Kanye West: Adidas está num impasse sobre o que fazer com US$ 500 milhões em tênis do rapper
Empresa rompeu parceria com o artista após falas antissemitas; linha Yeezy gerava quase US$ 2 bilhões por ano em receita
A Adidas está enfrentando dificuldades para decidir o que fazer com o estoque dos tênis da linha de Kanye West, revelou uma matéria publicada nesta segunda-feira, 27, pelo The Washington Post.
A marca encerrou o contrato com o rapper após diversas polêmicas, incluindo falas antissemitas, demonstração de afinidade por Adolf Hitler e propagação de discurso de ódio.
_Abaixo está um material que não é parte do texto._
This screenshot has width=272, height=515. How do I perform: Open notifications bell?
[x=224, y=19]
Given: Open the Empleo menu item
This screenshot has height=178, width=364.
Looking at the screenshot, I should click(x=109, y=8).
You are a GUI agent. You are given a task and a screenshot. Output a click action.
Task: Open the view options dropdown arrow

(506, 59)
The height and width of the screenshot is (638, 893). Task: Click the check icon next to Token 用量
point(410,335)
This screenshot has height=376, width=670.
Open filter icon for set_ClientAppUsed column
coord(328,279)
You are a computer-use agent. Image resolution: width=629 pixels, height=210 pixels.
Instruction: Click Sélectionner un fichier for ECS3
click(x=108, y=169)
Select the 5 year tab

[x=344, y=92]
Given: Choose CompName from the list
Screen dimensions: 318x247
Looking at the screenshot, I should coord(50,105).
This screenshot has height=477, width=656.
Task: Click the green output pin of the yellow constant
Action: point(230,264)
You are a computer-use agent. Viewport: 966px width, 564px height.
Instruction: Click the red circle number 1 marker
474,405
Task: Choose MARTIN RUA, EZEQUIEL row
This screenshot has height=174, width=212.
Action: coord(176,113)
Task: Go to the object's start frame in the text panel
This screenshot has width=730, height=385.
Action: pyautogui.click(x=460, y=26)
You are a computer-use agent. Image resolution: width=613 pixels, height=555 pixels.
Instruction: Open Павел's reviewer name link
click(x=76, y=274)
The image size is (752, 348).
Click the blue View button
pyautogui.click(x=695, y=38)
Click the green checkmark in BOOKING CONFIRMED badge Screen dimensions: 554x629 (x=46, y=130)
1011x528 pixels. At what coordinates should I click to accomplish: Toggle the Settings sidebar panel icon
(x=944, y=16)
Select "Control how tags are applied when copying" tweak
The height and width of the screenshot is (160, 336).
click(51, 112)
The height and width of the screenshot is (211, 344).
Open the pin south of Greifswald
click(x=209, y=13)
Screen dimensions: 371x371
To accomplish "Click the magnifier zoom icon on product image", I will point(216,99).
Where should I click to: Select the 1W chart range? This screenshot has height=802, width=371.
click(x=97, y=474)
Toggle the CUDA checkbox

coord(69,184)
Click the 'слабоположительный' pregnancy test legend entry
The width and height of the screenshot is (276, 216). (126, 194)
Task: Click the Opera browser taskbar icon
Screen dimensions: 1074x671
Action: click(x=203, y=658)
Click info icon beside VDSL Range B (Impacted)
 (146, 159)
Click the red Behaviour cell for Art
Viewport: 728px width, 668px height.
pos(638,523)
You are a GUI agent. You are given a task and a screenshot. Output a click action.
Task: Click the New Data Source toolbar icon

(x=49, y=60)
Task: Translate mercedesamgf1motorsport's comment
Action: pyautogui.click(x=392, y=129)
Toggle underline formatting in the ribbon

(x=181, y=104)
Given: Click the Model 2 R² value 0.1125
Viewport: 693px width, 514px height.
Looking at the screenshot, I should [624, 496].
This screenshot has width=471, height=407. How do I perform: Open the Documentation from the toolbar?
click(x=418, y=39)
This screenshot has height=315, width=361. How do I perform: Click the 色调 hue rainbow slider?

A parceria entre o artista e a empresa começou em 2013 e gerava quase US$ 2 bilhões por ano em receita, de acordo com Tom Nikic, analista da Wedbush consultado pelo jornal.
A publicação ressaltou que a Adidas pode perder entre US$ 300 milhões e US$ 500 milhões caso não venda os produtos da linha Yeezy, que variam entre US$ 200 e US$ 600 (cerca de R$ 3.117).
Fontes apontaram que a decisão da Adidas pode demorar meses, já que qualquer movimentação pode enfrentar limites éticos e financeiros, mas que as opções vão de vender os tênis com desconto e sem o rótulo a até mesmo queimar os produtos existentes.
De acordo com Mark Cohen, professor da Universidade de Columbia, outra alternativa seria distribuir as mercadorias por meio de lojas de departamento ou vendê-las por quilo a um intermediário que poderia distribuí-las a varejistas em países em desenvolvimento.
O especialista disse ao The Washington Post que acredita que, de uma forma ou de outra, o estoque da Yeezy chagará ao público consumidor: "Esses tênis de alto valor do Kanye West vão acabar nos pés das pessoas - talvez pessoas que valorizam a associação de Kanye ou [pessoas] que não se importam; eles só querem calçados novos, limpos e modernos".